Now the trail hit a point where one could go either way, but there was no way to tell from the ground, hard as steel, which was the right way and which was the wrong, if there was such, and he stopped a moment, his face coming up from its weary downward cast. Eyes far older than the years of the traveler scanned the choices; the face was weathered and lined and covered with a full beard that obviously had just grown rather than been cultivated and had, for its trouble, been ignored by its wearer. The beard, like the tangled, shoulder-length hair revealed when the cowl slipped back, had been black once, but it was now tinged with gray bought by hard experience, not comfortable old age.

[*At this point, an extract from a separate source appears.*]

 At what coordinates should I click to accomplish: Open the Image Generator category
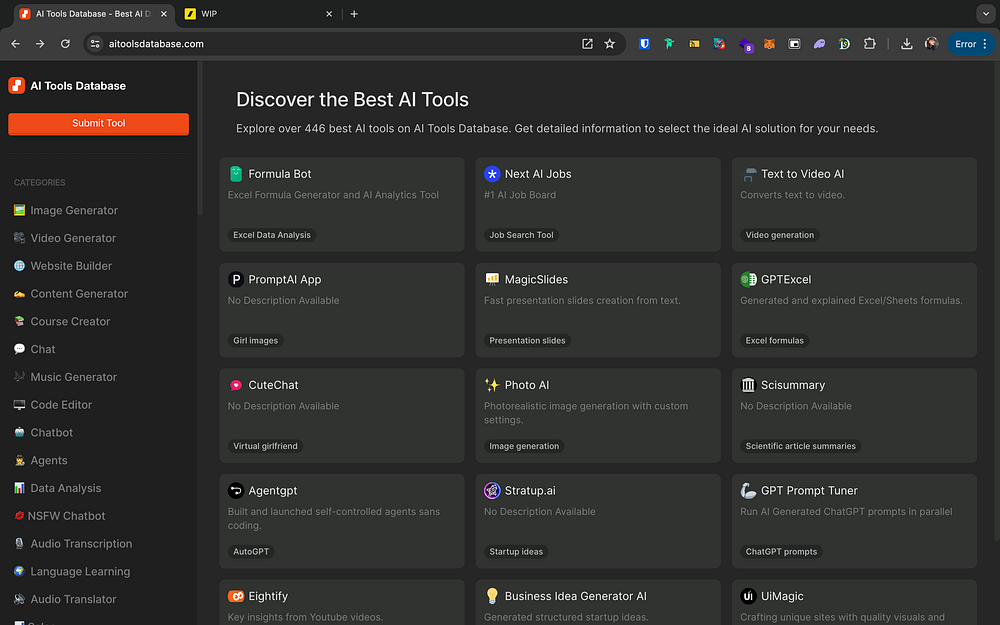click(x=73, y=210)
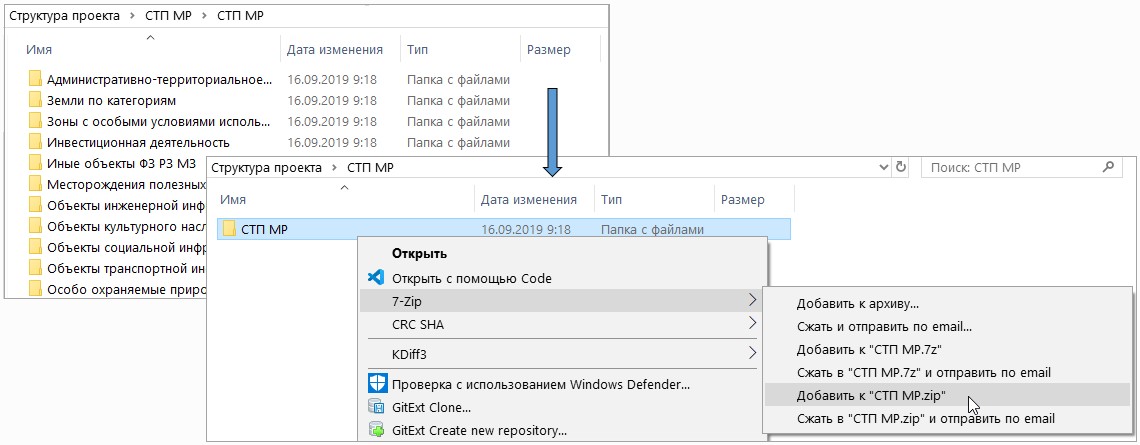The height and width of the screenshot is (445, 1140).
Task: Open the address bar history dropdown
Action: (x=883, y=167)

The man frowned, unable to decide which trail led to somewhere fruitful and also unable to decide at this point if it made much difference which route he chose. Yet he had not lost hope of attaining his goals; the eyes still burned with a fire only fanaticism brought, and the soul was still fueled by a singleness of purpose that said, success or death!

The sun was but an hour from the horizon; already the shadows grew long and the wind bolder, the temperature dropping fast under brilliantly clear skies. The horse seemed suddenly nervous and made a nervous sound as the wind came around and seemed to be speaking to its master.

“Which way? Which way? We know the way. We know the way…”

“The way to what?” he asked, rather sardonically, but without fear, his voice breaking the silence and echoing here and there, although he did not shout over the wind, speaking as he was to it—or what was within it.